» EXERCISE REQUIREMENTS
With the pictures left out, write every entry down exactly.

===

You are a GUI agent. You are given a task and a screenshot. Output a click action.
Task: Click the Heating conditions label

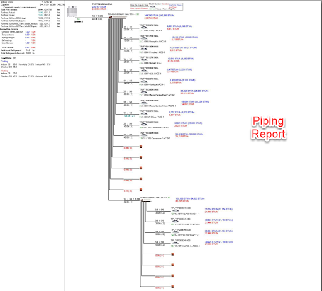click(4, 71)
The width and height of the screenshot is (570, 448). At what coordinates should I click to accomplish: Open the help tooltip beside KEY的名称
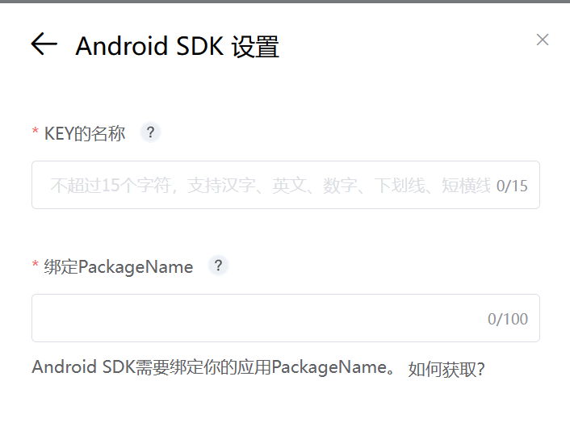click(150, 132)
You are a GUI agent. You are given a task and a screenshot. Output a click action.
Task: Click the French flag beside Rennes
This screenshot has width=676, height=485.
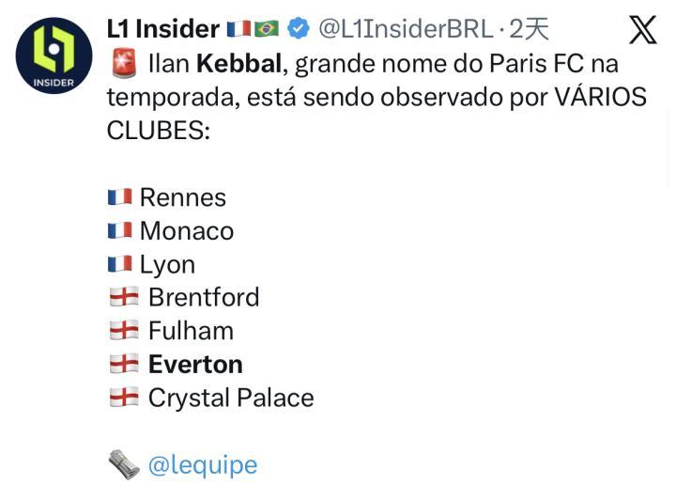tap(119, 197)
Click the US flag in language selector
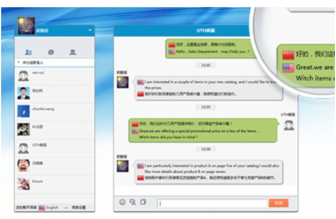Screen dimensions: 336x219 (x=42, y=208)
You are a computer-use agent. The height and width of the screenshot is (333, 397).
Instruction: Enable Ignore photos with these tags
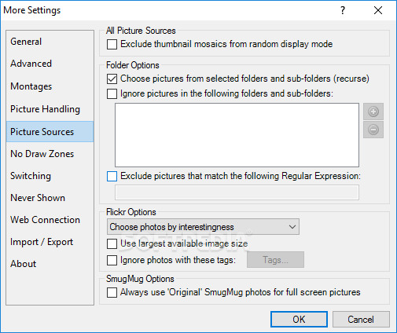pyautogui.click(x=112, y=260)
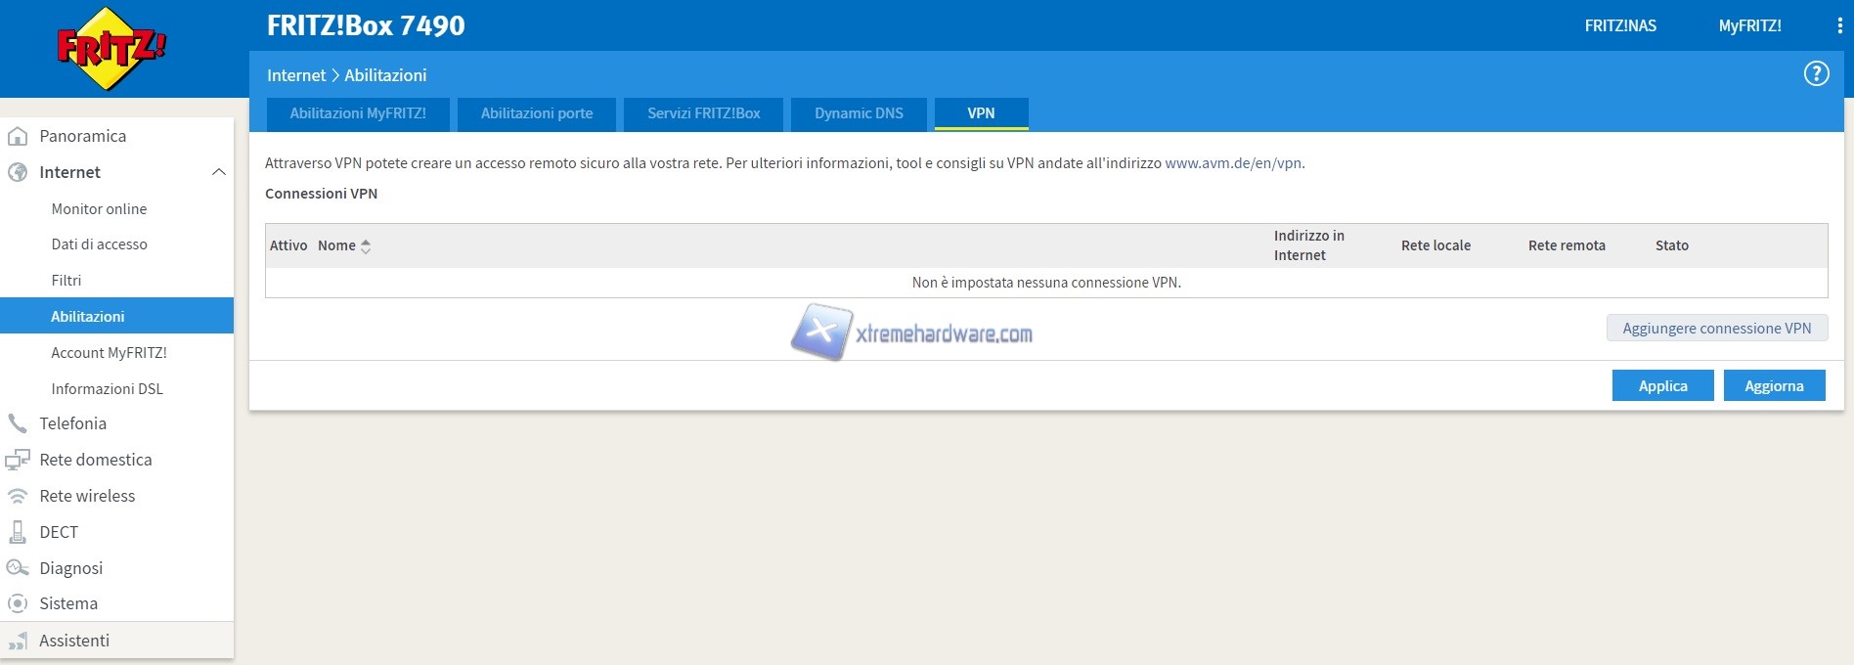Screen dimensions: 1854x665
Task: Click the DECT base station icon
Action: 18,532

===

» REPLY
You are a GUI agent. You are given a task and a screenshot. Output a click action.
Task: Click the Heating conditions label

click(4, 71)
The width and height of the screenshot is (570, 448). At what coordinates should I click to accomplish: Open the help tooltip beside KEY的名称
click(150, 132)
You are a GUI agent. You are given a task and a screenshot. Output a click action.
Task: Click the French flag beside Rennes
This screenshot has width=676, height=485.
tap(119, 197)
Click the US flag in language selector
Screen dimensions: 336x219 (x=42, y=208)
You are a computer-use agent. The height and width of the screenshot is (333, 397).
Instruction: Enable Ignore photos with these tags
pyautogui.click(x=112, y=260)
Screen dimensions: 1854x665
Task: Click the DECT base station icon
Action: 18,532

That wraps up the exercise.